# Data extracts:

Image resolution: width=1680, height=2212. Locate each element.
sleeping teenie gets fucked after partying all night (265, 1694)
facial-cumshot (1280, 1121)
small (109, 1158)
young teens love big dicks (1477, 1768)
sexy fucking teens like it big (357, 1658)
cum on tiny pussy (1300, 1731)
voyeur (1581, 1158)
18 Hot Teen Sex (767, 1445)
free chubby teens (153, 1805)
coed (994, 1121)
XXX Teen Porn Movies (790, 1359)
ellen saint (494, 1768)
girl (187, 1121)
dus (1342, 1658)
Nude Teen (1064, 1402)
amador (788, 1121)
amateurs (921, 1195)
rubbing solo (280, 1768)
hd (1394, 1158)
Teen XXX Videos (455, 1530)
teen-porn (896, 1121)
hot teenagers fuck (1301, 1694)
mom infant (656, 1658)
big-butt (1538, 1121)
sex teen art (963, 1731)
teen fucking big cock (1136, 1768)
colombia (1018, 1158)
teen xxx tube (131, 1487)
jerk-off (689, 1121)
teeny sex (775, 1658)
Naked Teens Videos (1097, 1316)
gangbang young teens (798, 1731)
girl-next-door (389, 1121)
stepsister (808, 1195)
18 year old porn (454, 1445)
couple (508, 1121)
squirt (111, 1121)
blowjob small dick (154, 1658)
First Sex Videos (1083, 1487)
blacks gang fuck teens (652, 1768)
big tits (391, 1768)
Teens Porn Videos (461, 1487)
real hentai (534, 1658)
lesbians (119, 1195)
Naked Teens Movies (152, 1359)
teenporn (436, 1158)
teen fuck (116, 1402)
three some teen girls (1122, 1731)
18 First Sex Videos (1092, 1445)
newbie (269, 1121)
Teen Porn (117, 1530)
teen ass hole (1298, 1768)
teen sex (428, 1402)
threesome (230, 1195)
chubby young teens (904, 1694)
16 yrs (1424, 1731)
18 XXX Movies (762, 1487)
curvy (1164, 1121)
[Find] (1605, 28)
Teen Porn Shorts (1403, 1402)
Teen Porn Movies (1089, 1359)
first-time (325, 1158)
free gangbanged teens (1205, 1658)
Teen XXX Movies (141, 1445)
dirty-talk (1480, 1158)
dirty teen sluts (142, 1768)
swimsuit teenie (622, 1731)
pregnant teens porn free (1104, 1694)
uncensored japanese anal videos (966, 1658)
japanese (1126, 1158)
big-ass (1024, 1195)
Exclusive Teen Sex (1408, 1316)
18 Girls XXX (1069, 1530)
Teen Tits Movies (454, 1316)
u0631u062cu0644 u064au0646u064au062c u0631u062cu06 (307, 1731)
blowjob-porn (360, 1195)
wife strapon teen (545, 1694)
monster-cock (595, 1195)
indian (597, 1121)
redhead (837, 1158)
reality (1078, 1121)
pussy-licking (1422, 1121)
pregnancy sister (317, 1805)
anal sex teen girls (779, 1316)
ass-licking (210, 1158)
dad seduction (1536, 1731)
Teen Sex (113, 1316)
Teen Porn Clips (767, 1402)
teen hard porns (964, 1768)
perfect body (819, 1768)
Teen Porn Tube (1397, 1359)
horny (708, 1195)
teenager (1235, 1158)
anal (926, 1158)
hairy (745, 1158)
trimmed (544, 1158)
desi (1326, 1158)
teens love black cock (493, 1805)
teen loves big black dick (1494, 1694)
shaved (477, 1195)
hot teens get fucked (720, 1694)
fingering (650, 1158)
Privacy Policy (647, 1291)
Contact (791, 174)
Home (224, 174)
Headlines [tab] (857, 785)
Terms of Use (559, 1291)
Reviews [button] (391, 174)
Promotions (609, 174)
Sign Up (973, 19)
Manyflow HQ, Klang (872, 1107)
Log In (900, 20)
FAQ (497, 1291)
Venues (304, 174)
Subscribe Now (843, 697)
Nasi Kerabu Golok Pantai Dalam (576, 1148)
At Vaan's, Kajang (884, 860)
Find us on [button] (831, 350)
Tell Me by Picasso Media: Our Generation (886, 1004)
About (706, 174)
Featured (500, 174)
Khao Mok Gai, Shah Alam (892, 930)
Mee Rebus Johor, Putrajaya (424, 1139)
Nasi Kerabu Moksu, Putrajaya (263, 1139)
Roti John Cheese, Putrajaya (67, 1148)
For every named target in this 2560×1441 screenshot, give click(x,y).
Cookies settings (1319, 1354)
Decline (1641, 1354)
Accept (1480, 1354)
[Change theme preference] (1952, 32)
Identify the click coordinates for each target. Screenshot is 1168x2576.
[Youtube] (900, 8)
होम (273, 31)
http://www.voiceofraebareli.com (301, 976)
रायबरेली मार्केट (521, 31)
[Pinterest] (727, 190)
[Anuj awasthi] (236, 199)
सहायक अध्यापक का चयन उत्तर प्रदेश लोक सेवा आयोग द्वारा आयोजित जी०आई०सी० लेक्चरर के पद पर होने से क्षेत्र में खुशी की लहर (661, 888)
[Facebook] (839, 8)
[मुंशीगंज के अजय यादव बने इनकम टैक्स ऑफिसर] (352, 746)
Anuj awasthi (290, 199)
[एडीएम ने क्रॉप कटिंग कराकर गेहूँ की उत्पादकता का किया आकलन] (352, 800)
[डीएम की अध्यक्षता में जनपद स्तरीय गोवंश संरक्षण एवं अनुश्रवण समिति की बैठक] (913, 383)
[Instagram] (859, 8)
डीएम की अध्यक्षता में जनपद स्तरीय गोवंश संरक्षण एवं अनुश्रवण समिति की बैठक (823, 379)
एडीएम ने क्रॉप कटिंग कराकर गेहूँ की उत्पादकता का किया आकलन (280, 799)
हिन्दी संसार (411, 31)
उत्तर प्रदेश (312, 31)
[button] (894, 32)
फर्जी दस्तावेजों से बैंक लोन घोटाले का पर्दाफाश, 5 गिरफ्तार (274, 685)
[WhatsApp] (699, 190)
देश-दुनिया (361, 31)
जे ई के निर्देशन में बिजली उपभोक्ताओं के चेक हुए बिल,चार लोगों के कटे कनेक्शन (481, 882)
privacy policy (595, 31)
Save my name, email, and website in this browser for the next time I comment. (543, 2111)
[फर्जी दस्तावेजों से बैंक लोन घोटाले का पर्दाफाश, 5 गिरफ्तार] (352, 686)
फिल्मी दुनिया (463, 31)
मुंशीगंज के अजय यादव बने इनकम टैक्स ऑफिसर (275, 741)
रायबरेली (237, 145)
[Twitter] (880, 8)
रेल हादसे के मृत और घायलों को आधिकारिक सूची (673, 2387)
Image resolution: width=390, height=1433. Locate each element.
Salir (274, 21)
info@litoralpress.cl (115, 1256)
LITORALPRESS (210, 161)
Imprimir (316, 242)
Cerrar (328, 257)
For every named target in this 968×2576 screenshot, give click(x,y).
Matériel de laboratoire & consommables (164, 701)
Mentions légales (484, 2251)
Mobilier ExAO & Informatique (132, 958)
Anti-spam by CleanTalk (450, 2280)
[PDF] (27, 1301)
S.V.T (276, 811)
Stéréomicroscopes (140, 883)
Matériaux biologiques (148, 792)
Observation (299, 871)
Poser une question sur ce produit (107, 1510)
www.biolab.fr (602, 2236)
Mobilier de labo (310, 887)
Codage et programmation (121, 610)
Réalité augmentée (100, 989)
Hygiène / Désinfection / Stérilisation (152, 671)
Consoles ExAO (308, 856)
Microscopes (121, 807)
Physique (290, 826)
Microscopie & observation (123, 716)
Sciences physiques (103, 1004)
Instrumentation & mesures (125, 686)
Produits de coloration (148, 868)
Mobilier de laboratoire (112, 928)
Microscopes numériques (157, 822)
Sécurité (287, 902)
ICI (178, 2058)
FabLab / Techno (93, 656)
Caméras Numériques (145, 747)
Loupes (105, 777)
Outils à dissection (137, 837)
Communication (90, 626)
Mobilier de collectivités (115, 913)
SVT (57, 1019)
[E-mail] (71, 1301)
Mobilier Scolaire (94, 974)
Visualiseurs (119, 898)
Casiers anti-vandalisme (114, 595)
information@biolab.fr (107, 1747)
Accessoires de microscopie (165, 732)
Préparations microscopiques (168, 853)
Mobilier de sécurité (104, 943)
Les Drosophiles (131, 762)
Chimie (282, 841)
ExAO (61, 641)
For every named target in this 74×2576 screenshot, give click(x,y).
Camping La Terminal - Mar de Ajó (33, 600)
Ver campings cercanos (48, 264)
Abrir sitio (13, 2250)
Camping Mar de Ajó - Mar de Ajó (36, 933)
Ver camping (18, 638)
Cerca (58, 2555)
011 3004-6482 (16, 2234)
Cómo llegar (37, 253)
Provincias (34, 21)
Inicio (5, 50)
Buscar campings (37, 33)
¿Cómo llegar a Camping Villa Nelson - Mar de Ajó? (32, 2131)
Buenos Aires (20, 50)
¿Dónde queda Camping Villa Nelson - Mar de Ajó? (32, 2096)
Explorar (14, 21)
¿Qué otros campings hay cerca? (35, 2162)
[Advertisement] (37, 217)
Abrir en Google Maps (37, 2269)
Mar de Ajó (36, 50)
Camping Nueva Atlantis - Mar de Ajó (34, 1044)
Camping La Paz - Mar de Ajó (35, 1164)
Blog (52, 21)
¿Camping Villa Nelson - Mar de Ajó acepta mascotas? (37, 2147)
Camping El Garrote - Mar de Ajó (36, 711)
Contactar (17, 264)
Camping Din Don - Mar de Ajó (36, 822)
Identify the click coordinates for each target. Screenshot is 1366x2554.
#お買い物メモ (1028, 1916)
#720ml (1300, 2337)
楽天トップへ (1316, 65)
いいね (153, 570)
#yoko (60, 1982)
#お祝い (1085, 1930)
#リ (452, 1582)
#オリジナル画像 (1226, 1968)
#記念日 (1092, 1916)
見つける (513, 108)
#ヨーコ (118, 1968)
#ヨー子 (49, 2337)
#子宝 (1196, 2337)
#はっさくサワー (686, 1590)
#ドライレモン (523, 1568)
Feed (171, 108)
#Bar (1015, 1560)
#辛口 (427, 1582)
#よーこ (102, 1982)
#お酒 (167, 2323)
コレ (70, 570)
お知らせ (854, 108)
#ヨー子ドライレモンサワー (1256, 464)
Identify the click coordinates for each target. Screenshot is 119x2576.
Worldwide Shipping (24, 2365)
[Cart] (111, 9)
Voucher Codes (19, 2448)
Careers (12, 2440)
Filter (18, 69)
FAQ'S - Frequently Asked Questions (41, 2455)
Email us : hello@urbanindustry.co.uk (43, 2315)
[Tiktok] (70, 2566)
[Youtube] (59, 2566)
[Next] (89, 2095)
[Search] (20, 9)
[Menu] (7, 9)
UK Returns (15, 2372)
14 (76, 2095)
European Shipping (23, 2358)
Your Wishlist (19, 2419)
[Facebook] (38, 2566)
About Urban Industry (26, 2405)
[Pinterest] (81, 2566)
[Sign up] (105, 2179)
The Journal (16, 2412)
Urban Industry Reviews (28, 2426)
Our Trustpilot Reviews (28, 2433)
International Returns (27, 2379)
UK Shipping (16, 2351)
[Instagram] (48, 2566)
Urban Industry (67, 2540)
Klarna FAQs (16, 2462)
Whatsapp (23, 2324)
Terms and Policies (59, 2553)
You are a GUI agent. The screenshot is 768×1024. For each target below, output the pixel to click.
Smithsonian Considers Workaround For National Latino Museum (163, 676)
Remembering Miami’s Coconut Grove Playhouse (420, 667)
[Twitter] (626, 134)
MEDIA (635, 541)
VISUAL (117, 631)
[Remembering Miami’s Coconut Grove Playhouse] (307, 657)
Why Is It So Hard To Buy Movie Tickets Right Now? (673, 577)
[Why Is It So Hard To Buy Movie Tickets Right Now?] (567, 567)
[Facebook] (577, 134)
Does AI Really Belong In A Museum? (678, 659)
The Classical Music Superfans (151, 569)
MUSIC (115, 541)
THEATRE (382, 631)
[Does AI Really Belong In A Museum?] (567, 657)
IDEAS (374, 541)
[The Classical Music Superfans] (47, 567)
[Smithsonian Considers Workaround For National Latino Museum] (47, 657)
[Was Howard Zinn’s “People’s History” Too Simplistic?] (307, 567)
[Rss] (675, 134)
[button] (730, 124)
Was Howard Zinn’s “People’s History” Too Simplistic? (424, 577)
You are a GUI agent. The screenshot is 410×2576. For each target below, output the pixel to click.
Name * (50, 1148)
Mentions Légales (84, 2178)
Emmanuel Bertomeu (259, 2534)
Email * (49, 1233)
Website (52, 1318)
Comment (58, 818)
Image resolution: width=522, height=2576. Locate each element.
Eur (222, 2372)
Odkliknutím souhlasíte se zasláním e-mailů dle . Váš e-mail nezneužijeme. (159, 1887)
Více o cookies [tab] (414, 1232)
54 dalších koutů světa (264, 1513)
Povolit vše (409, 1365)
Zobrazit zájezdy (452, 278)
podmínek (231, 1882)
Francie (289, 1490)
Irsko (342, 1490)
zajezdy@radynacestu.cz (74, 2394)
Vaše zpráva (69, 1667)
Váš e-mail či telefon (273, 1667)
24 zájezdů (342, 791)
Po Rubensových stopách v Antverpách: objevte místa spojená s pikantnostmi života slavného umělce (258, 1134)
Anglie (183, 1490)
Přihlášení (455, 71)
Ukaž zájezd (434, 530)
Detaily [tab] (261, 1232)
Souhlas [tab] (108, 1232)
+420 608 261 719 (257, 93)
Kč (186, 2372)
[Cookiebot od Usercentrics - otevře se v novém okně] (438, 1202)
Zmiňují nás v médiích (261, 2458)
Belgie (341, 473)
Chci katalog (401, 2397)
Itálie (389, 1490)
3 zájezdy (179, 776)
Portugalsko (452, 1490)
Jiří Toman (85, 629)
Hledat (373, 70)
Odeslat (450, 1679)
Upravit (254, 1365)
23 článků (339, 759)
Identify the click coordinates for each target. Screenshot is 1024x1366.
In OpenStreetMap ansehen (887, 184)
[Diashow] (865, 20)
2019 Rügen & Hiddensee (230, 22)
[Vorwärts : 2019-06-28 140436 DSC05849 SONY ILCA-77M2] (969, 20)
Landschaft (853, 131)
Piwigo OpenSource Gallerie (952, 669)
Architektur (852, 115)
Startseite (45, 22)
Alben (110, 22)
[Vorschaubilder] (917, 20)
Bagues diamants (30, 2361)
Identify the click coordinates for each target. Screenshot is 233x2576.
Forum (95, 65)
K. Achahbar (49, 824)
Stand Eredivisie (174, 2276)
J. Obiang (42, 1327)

# Task:
Pull every line containing "Mobilier" out of the entries.

# Expected output:
Mobilier ExAO & Informatique (132, 958)
Mobilier de labo (310, 887)
Mobilier de laboratoire (112, 928)
Mobilier de collectivités (115, 913)
Mobilier Scolaire (94, 974)
Mobilier de sécurité (104, 943)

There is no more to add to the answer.